> On April 15, 2016, 12:49 a.m., Vinod Kone wrote:
> > src/launcher/http_command_executor.cpp, line 749
> > <https://reviews.apache.org/r/46187/diff/1/?file=1343828#file1343828line749>
> >
> >     Looking at slave::statusUpdate() code there are several scenarios where 
> > the slave ignores a status update sent by the executor; this means this 
> > executor could end up not terminating forever.
> >     
> >     Can you do the following:
> >     
> >     --> Enque a message in the queue to self terminate after some timeout 
> > (you can use the delay() function) to be safe.
> >     
> >     --> Add a TODO that we do this to be safe and also because slave 
> > sometimes doesn't ACK a status update.
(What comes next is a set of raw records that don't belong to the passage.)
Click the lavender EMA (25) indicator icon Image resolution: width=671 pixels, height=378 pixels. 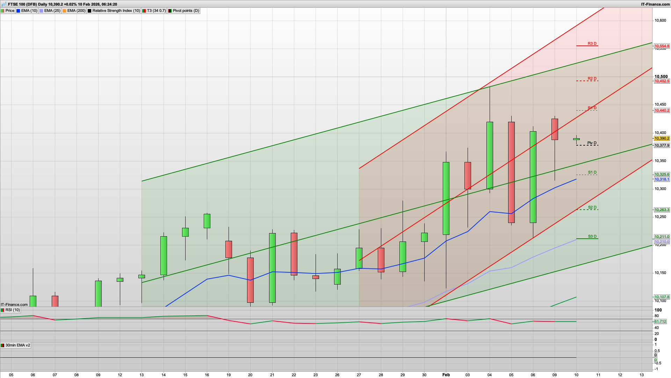tap(41, 11)
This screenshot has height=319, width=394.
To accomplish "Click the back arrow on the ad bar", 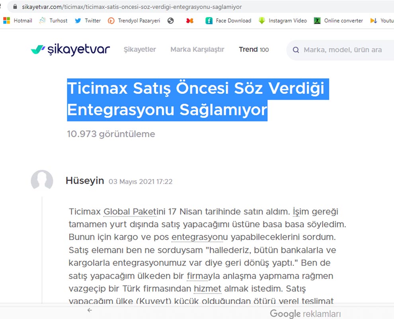I will coord(90,310).

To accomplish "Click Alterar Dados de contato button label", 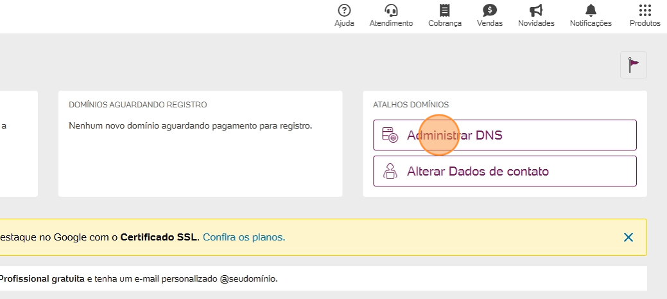I will point(478,172).
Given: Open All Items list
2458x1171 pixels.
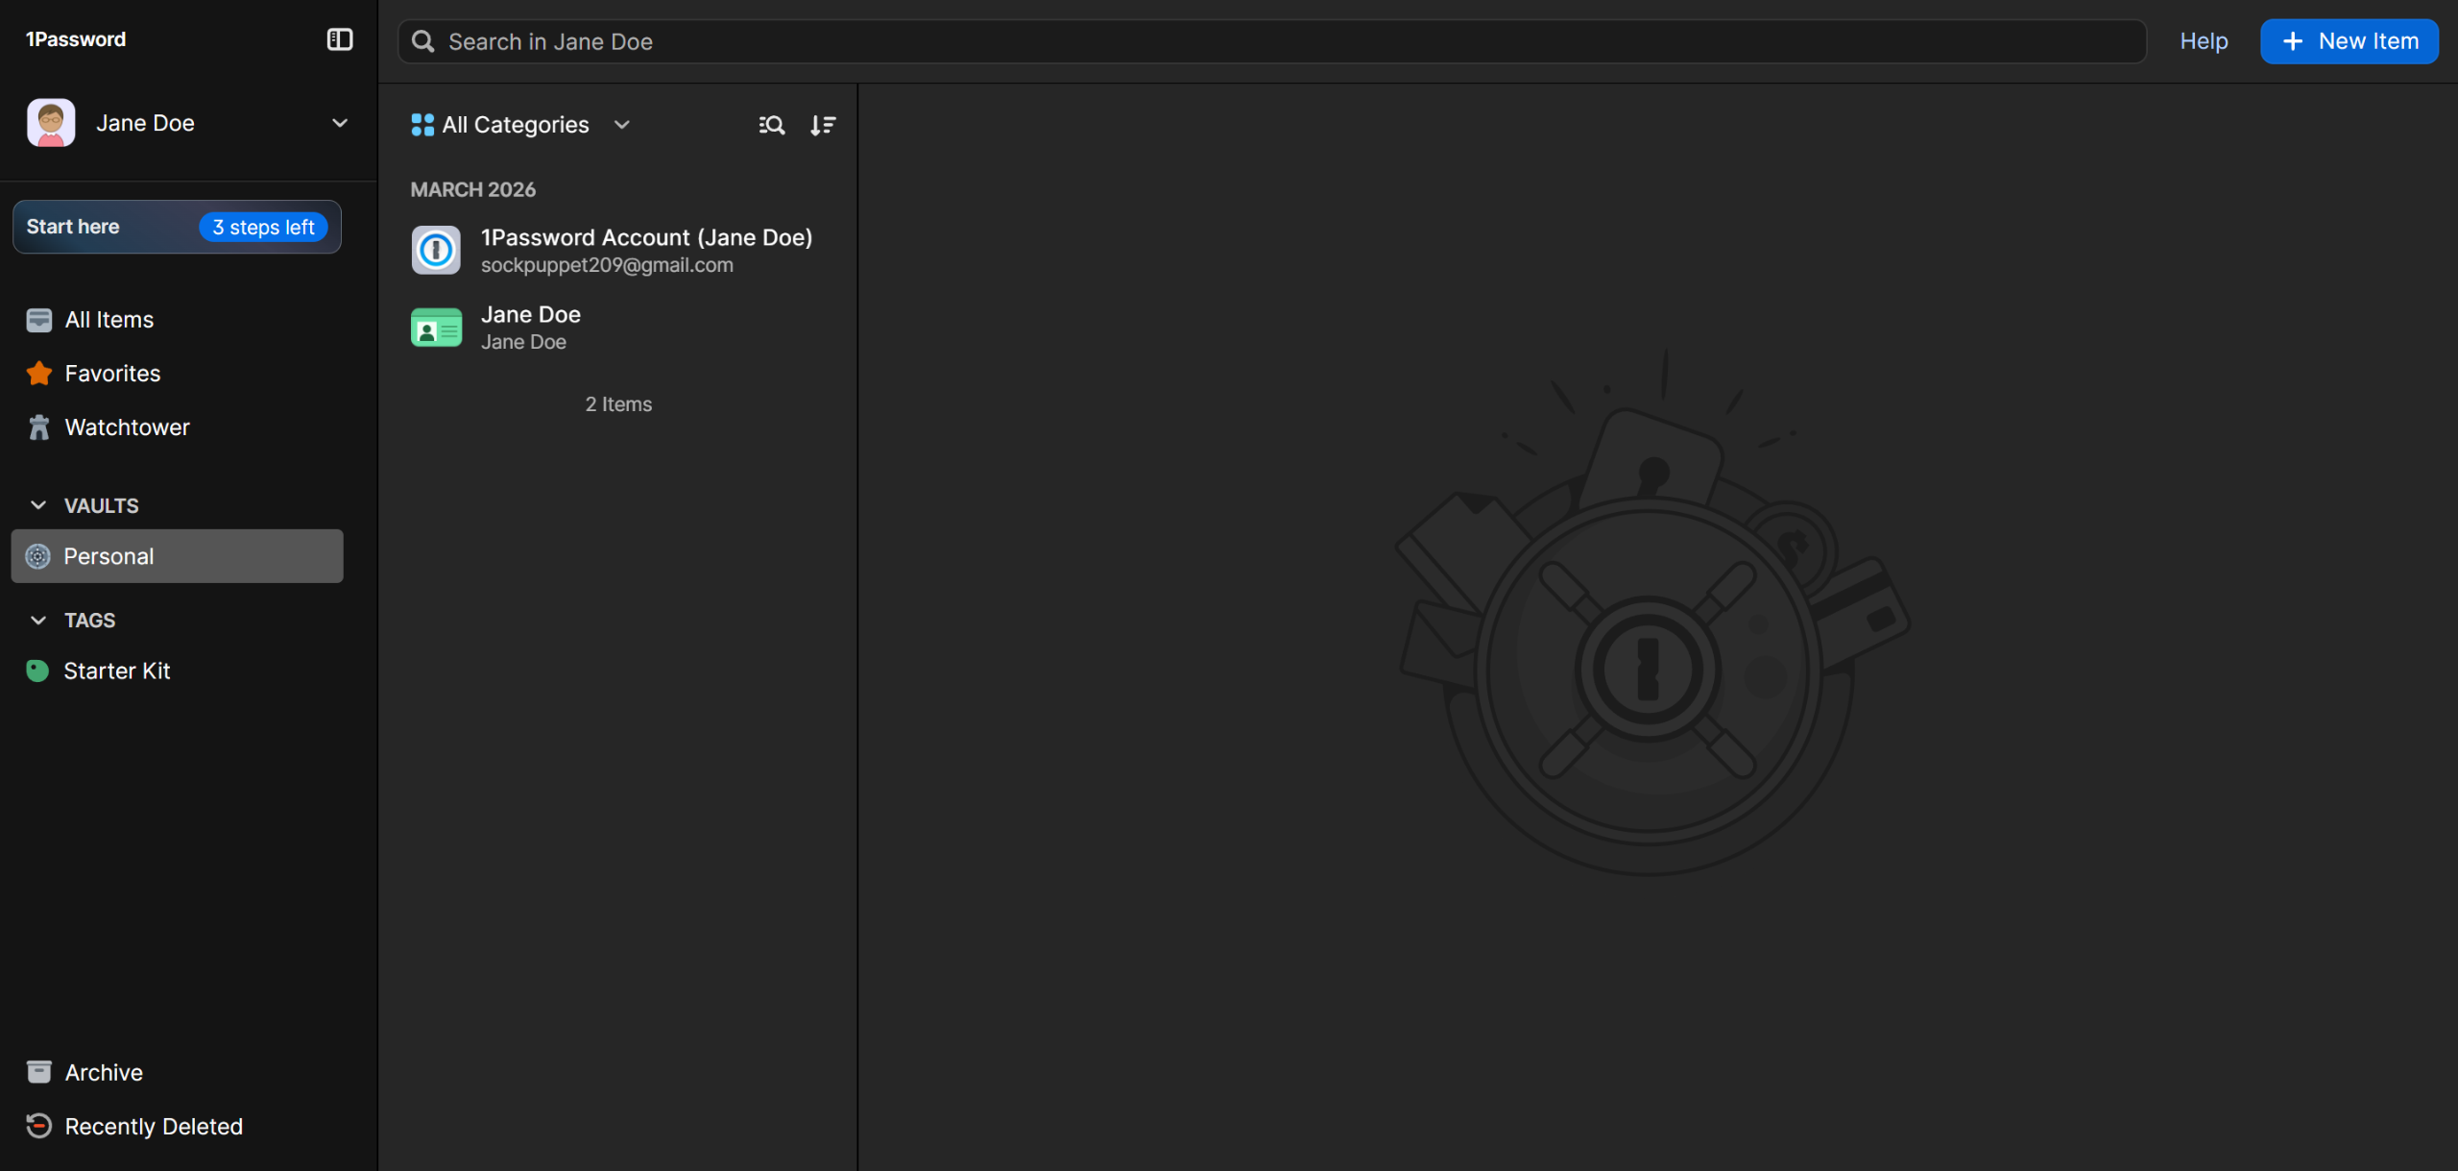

Link to a ticket that fixes the 
> > slave status update semantics to always ACK a status update sent by an 
> > executor.
> >     
> >     sounds good?
> 
> Vinod Kone wrote:
>     @Qian, any update on this? If this particular review is going to take 
> some time, I think it is still useful two commit the other 2 reviews in this 
> chain. AFAICT, they are independent of this review?
> 
> Qian Zhang wrote:
>     @Vinod, sorry for the late. I have filed a ticket 
> (https://issues.apache.org/jira/browse/MESOS-5262) for enhancing 
> `slave::statusUpdate()` to always ACK the status update sent by executor.
>     
>     And can you please elaborate about the specific scenarios this executor 
> could not terminate forever. Originially I thought the scenario should be: 
> executor sends a terminal status upate to slave when the corresponding 
> framework is in `TERMINATING` state (e.g., operator tears down the 
> framework), then in `Slave::statusUpdate()`, this status update will be 
> ignored, so the executor will not get the ACK. But after testing, I found in 
> this case the executor can still terminate, because the container 
> corresponded to this executor will be destroyed by 
> `Slave::shutdownExecutorTimeout()` -> `MesosContainerizer::destroy()`, so 
> after `--executor_shutdown_grace_period`, the executor can still terminate. 
> So I am not in which case the executor will never terminate.
>     
>     And yes, the other 2 patches are independent of this one, I will make 
> them not depending on this one in the review board, thanks!
> 
> Qian Zhang wrote:
>     After more thinking, I see one scenario the executor could never 
> terminate is: agent is down right after it sends SHUTDOWN event to executor. 
> In this case, when handling the SHUTDOWN event, executor will kill the task 
> and send TASK_KILLED status update to agent, but it will not get ACK since 
> agent is already down, so the executor will still run. But I think once agent 
> is started again, executor will receive the ACK and then terminate. I am not 
> sure if this behavior is OK, or we want executor to terminate once it 
> receives the SHUTDOWN event rather than wait for agent is started again?
> 
> Vinod Kone wrote:
>     I think it is the right thing for the executor to stay up until the agent 
> comes back up and sends an ACK. Otherwise, which is currently the case, the 
> agent has no idea about the exit status of the executor.
>     
>     So the cases where I see no ACKs from the agent are:
>     
>     1) `update` doesn't have UUID.
>       --> Is this possible with the HTTP executor? If not, we should probably 
> shutdown the executor instead of just ignoring.
>     
>     2) Framework is unknown.
>       --> Don't think we can do much here because we don't have access to 
> Executor object?
>     
>     3) Framework is terminating.
>       --> Per your observation the agent is guaranteed to destroy the 
> container. We need to add a comment here explainining this.
>     
>     4) Executor is unknown. While we forward the status update to the 
> framework, the ACK is dropped by `_statusUpdate` and `___statusUpdate()`
>        --> If the update is generated by the agent (`killTask()`, 
> `_runTask()`) we should be fine because there is no executor.
>        --> If the update is sent by an executor for a task belonging to 
> another executor, that another executor is hopefully already dead. So we 
> should be fine.
>        --> Is it possible for the update to be sent by an executor that is 
> not known to the agent? Don't think we can do much here since we don't have 
> access to the Executor object.

> I think it is the right thing for the executor to stay up until the agent 
> comes back up and sends an ACK. Otherwise, which is currently the case, the 
> agent has no idea about the exit status of the executor.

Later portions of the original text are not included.